- **WHAT IS EXPECTED**: Copy exactly every line below, from the first through the one that contains "Task: Click the", and skip all pictures.

Stored data entries:
******************************
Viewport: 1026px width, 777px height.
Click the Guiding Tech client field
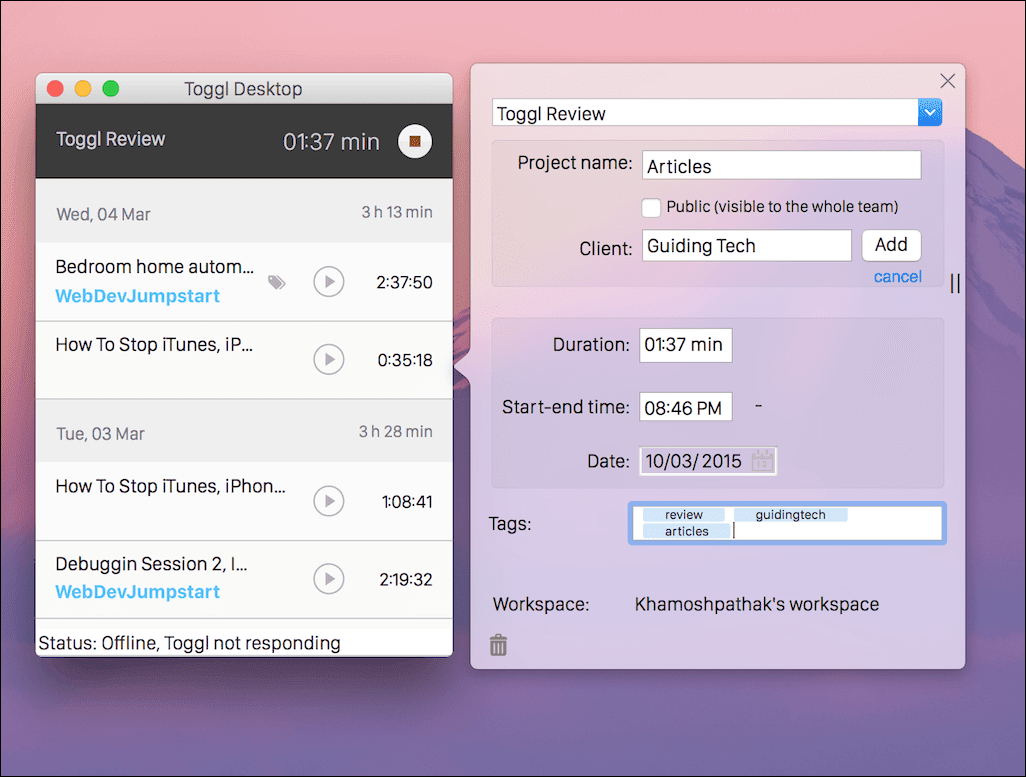pyautogui.click(x=746, y=246)
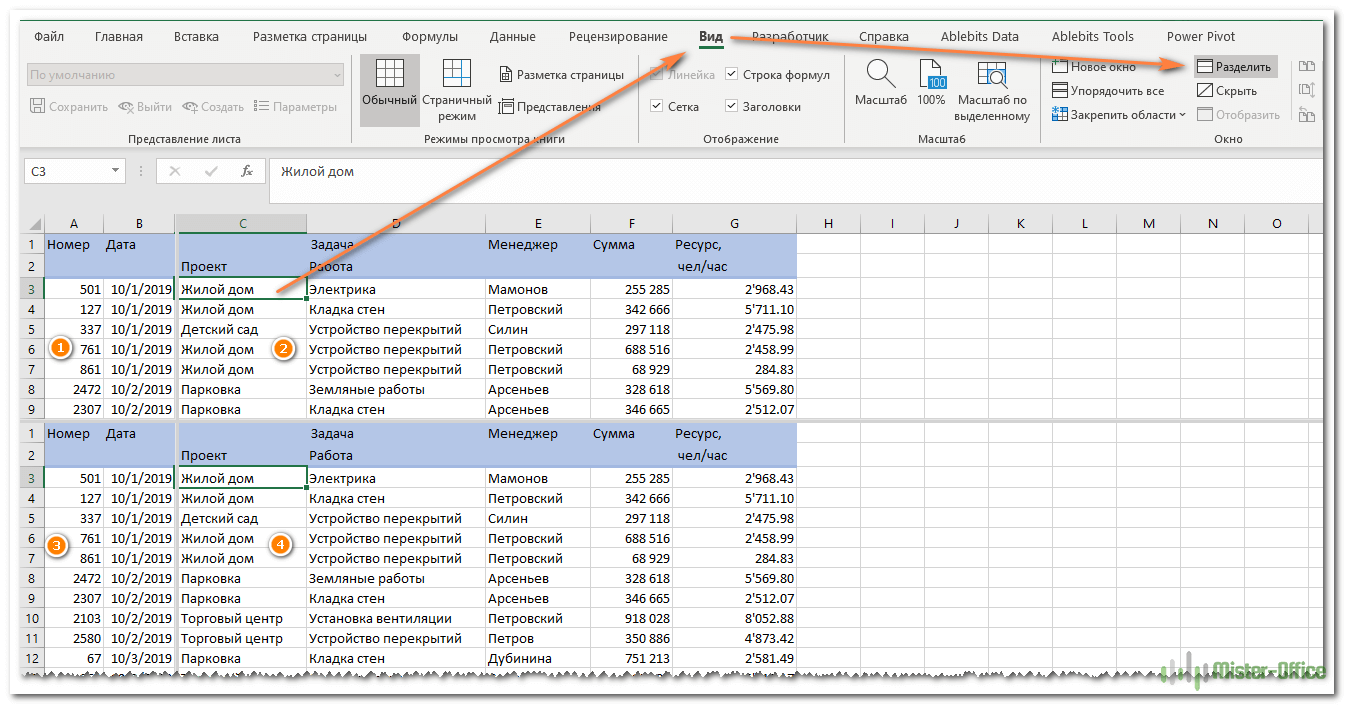Toggle the Заголовки headings checkbox

732,107
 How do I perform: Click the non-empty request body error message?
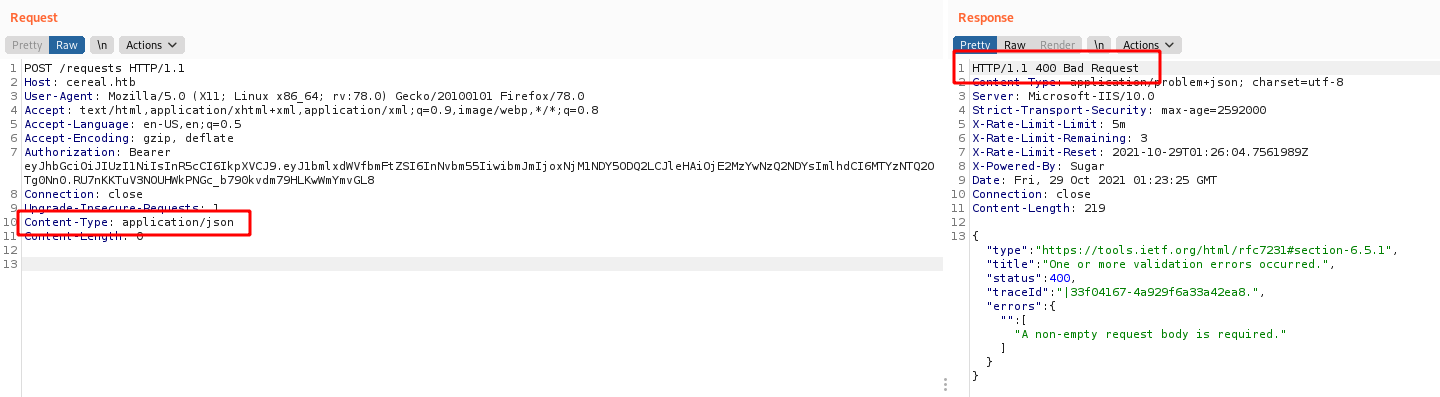point(1150,334)
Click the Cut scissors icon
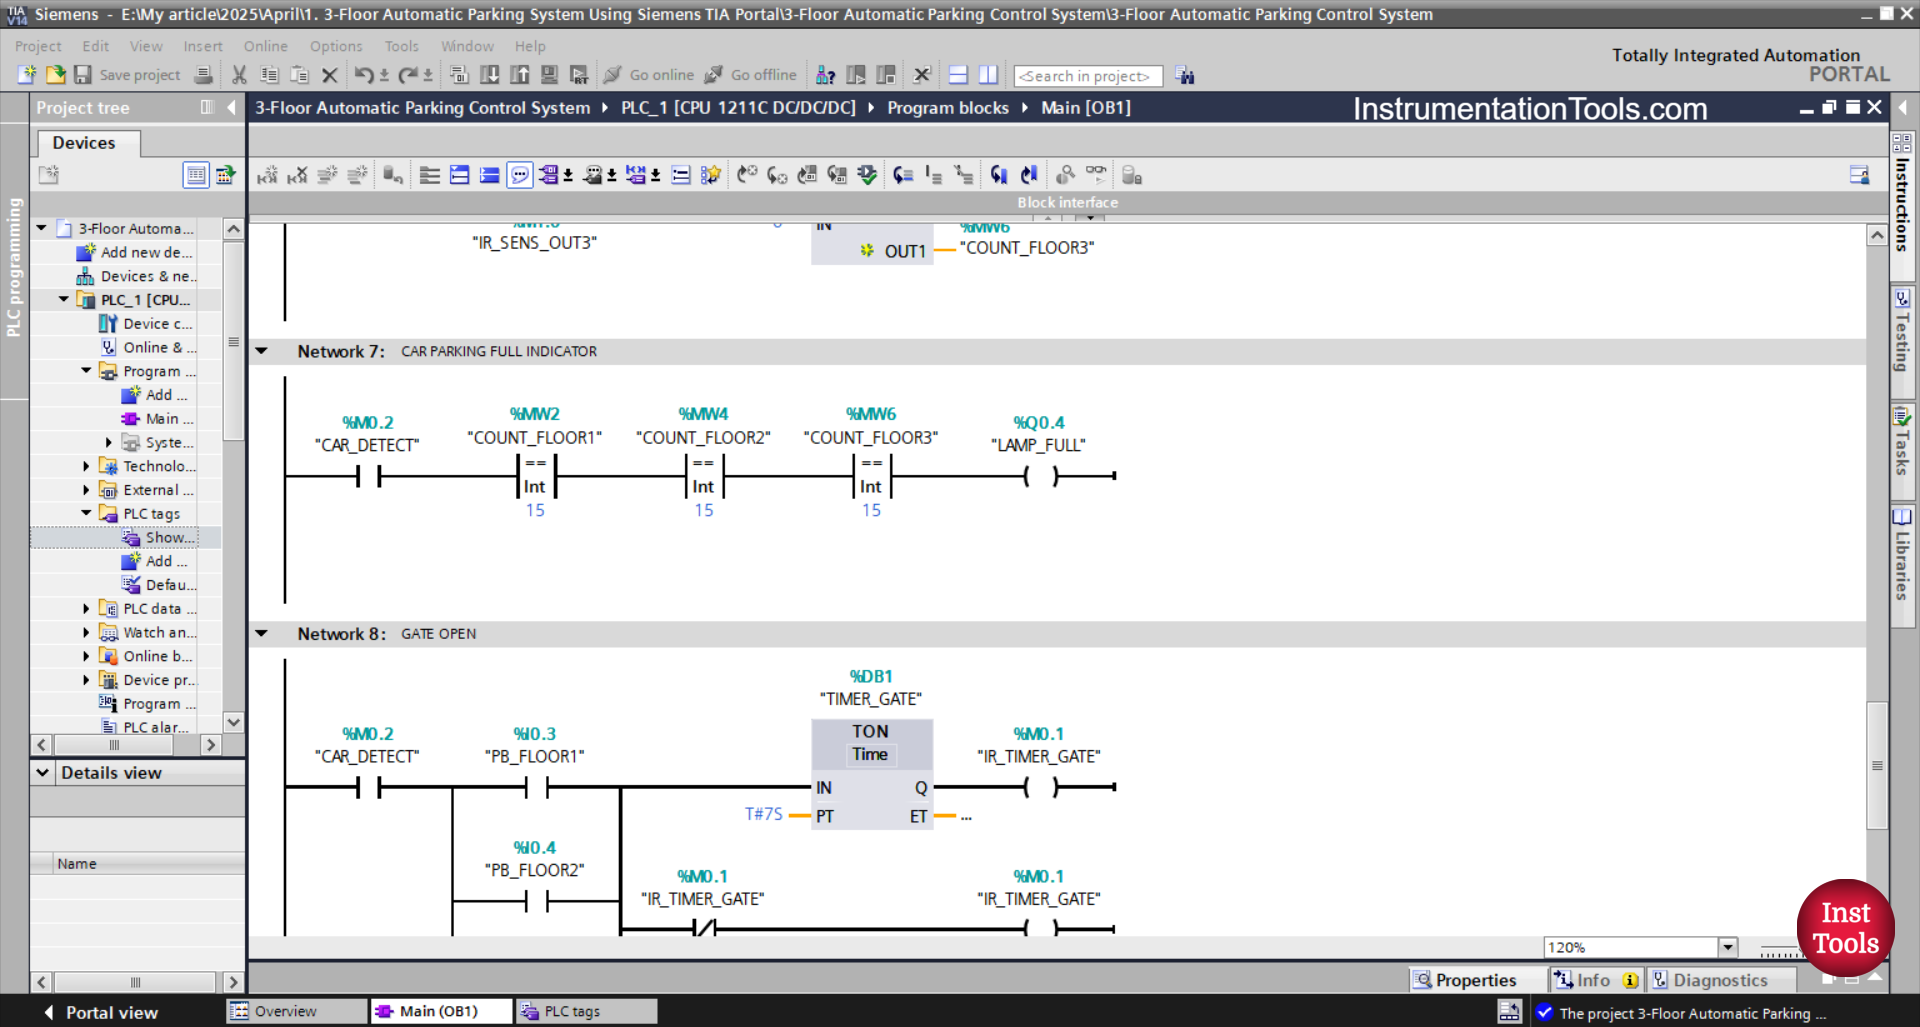Image resolution: width=1920 pixels, height=1027 pixels. (x=239, y=75)
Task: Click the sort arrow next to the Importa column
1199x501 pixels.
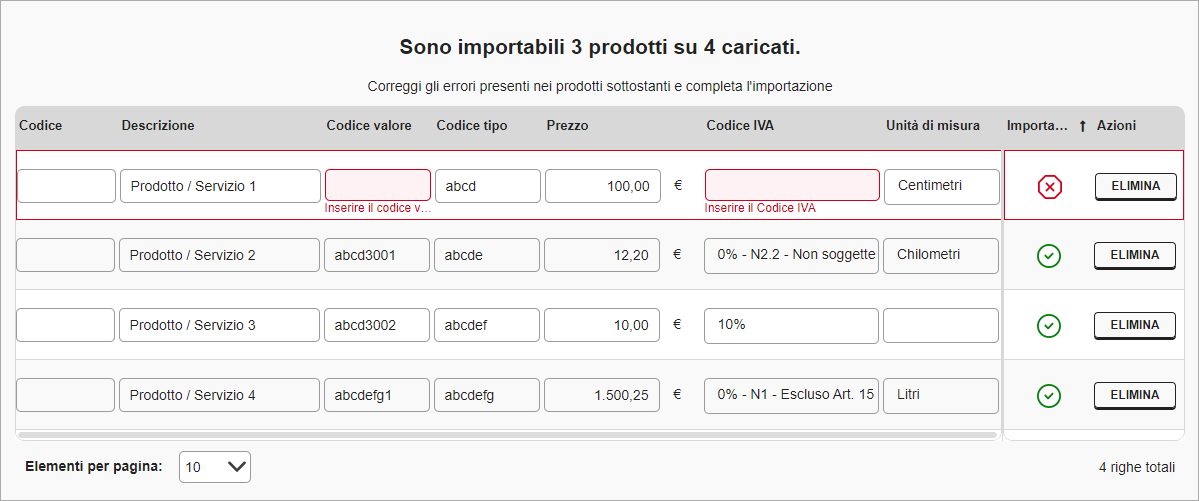Action: [x=1082, y=126]
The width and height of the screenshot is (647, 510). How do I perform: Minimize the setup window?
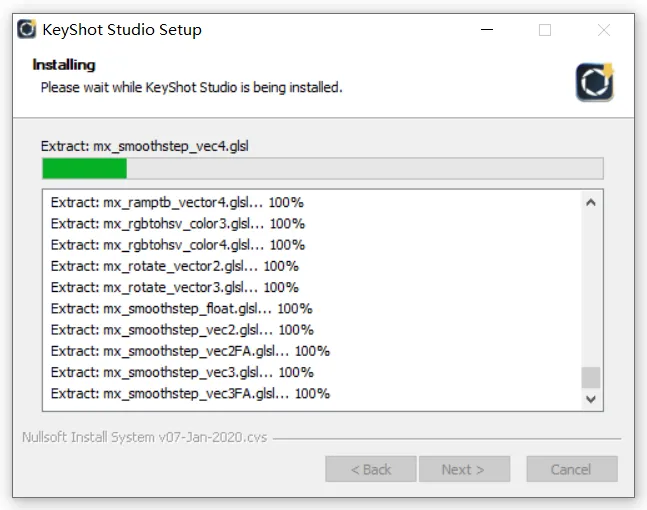[x=486, y=30]
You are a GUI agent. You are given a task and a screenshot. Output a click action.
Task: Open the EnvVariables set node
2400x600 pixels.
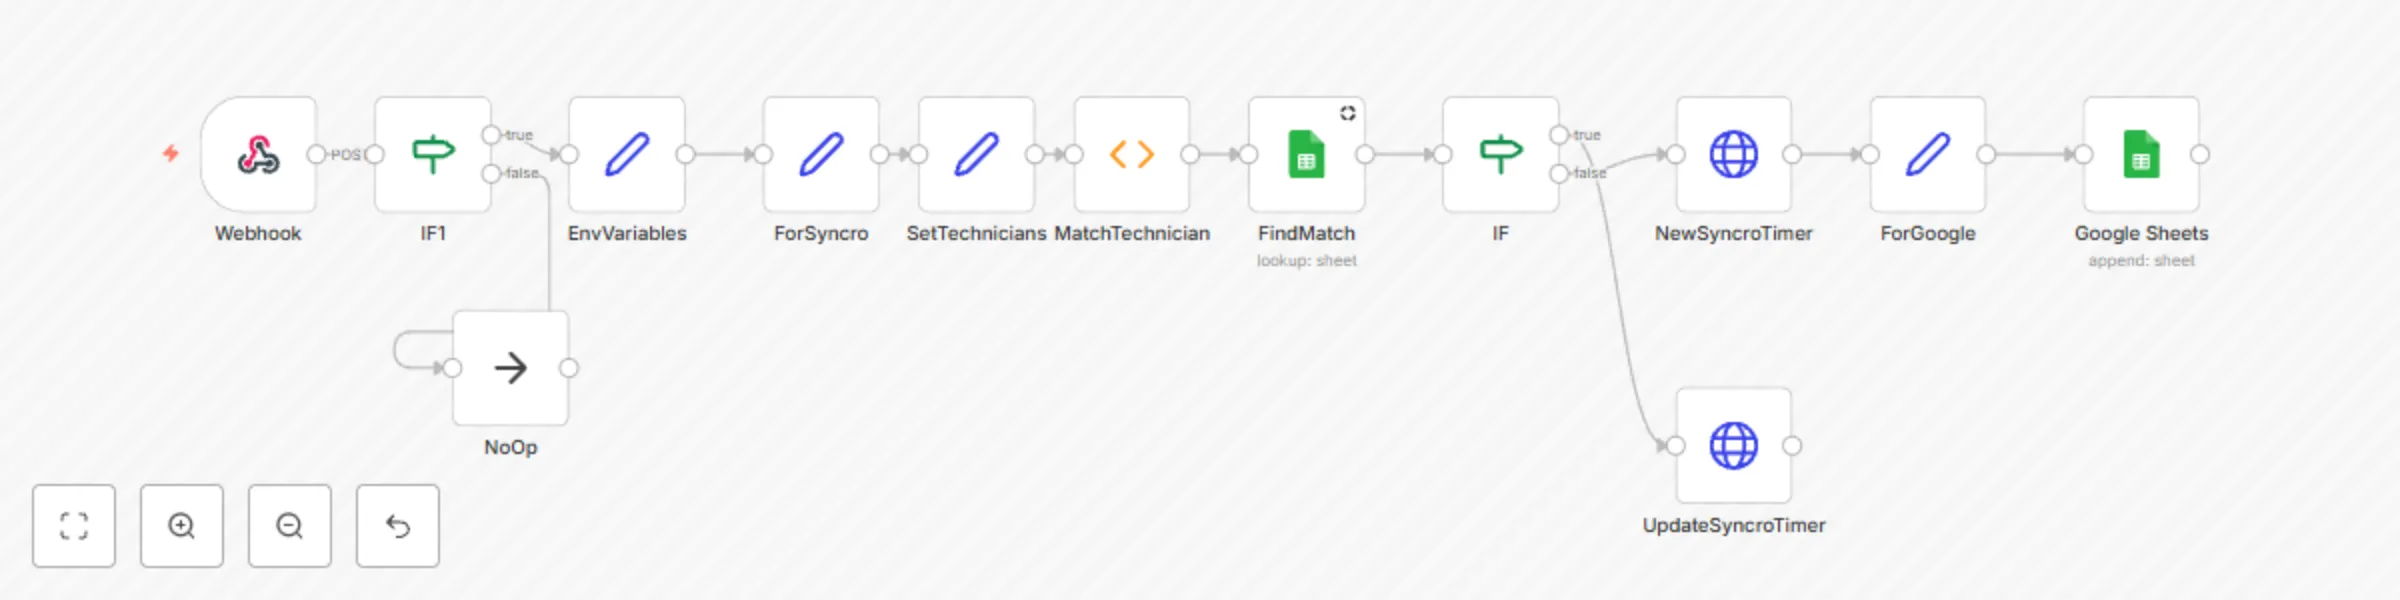tap(626, 155)
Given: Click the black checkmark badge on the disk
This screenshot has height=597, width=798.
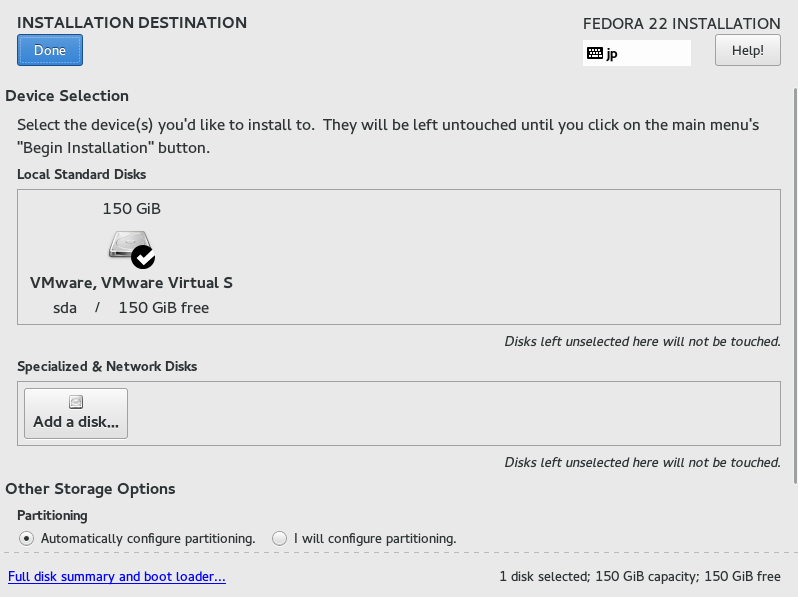Looking at the screenshot, I should [x=143, y=257].
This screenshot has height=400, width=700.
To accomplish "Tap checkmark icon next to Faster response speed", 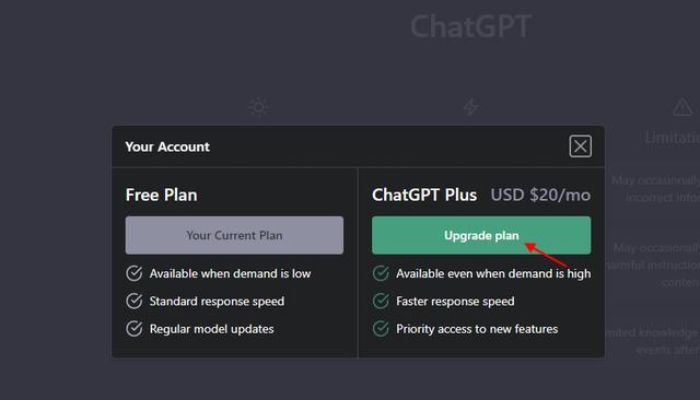I will 381,301.
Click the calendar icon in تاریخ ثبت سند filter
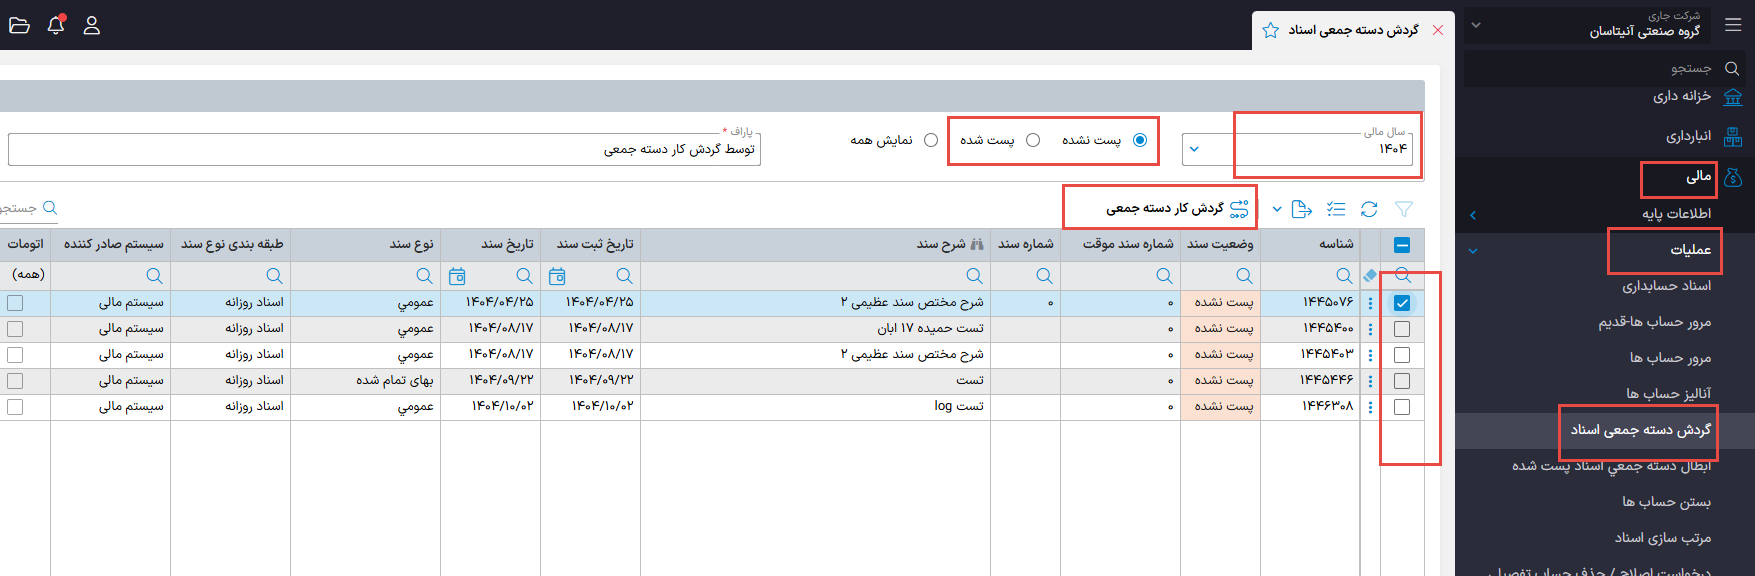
******************************
- **OUTPUT OF THE EXERCISE**:
Viewport: 1026px width, 777px height.
Click the Guiding Tech client field
pyautogui.click(x=746, y=246)
Toggle the Заголовки headings checkbox

732,107
 How do I perform: Click the non-empty request body error message?
point(1150,334)
Click the Cut scissors icon
Image resolution: width=1920 pixels, height=1027 pixels. (x=239, y=75)
Task: Click the sort arrow next to the Importa column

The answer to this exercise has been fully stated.